# [Exercise prompt]
Copy each line below that contains "title".

# [Data listing]
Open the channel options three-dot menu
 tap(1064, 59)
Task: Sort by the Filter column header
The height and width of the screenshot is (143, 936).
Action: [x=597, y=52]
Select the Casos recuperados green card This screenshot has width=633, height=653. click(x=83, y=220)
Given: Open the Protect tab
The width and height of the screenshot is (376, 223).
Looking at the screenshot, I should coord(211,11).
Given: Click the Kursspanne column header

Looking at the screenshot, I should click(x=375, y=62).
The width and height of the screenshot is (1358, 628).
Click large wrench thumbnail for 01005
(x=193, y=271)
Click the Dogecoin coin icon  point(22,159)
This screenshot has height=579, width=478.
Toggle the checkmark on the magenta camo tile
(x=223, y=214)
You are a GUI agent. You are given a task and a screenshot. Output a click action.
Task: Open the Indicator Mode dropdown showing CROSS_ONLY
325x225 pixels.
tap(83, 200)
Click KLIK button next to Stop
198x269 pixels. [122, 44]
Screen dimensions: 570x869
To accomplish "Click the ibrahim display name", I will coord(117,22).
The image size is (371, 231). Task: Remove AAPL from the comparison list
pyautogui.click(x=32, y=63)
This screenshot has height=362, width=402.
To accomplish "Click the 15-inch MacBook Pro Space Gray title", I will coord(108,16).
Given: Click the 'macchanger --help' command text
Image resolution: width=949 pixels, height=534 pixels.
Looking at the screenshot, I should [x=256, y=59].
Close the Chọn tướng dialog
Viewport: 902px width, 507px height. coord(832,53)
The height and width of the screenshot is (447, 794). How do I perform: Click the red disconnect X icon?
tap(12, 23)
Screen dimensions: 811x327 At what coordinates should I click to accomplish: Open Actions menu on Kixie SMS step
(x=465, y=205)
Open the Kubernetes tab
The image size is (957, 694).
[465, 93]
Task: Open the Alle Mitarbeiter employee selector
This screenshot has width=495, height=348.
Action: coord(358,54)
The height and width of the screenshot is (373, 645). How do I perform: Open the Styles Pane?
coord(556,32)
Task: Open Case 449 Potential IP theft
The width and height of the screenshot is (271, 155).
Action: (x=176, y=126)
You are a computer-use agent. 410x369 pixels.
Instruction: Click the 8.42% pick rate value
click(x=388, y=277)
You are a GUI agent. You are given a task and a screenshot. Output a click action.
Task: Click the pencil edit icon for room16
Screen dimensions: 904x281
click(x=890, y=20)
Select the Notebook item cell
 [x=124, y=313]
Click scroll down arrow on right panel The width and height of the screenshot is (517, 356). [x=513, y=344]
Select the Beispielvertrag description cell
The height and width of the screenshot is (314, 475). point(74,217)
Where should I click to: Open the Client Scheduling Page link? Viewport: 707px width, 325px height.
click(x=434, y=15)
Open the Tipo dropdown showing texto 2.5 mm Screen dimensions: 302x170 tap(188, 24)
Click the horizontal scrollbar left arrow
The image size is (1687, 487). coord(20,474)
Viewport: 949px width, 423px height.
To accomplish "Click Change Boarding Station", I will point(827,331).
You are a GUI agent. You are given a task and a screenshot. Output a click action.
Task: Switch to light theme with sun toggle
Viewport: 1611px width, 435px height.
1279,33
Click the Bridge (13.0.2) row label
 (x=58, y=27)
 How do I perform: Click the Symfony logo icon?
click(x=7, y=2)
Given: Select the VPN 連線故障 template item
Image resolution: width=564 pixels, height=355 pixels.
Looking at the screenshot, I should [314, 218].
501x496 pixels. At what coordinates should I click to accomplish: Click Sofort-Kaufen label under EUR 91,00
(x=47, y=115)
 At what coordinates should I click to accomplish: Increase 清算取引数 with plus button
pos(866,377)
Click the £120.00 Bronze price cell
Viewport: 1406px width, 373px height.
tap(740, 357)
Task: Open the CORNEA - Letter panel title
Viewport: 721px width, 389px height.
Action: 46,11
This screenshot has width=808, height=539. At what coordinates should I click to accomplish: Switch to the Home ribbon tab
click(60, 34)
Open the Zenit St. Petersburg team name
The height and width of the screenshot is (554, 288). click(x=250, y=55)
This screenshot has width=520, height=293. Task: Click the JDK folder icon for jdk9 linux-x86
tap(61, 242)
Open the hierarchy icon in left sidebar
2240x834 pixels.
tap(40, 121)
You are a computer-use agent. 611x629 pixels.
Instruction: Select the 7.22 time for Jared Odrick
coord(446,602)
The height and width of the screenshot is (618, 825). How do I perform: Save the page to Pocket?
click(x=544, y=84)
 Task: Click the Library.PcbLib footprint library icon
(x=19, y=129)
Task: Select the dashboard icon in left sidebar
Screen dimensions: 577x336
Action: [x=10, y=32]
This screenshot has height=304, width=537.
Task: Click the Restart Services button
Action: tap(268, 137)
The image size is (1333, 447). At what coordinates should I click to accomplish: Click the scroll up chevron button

# [Finished exercise]
To accomplish "Click the 15-inch MacBook Pro Space Gray title", I will coord(108,16).
Task: Open the CORNEA - Letter panel title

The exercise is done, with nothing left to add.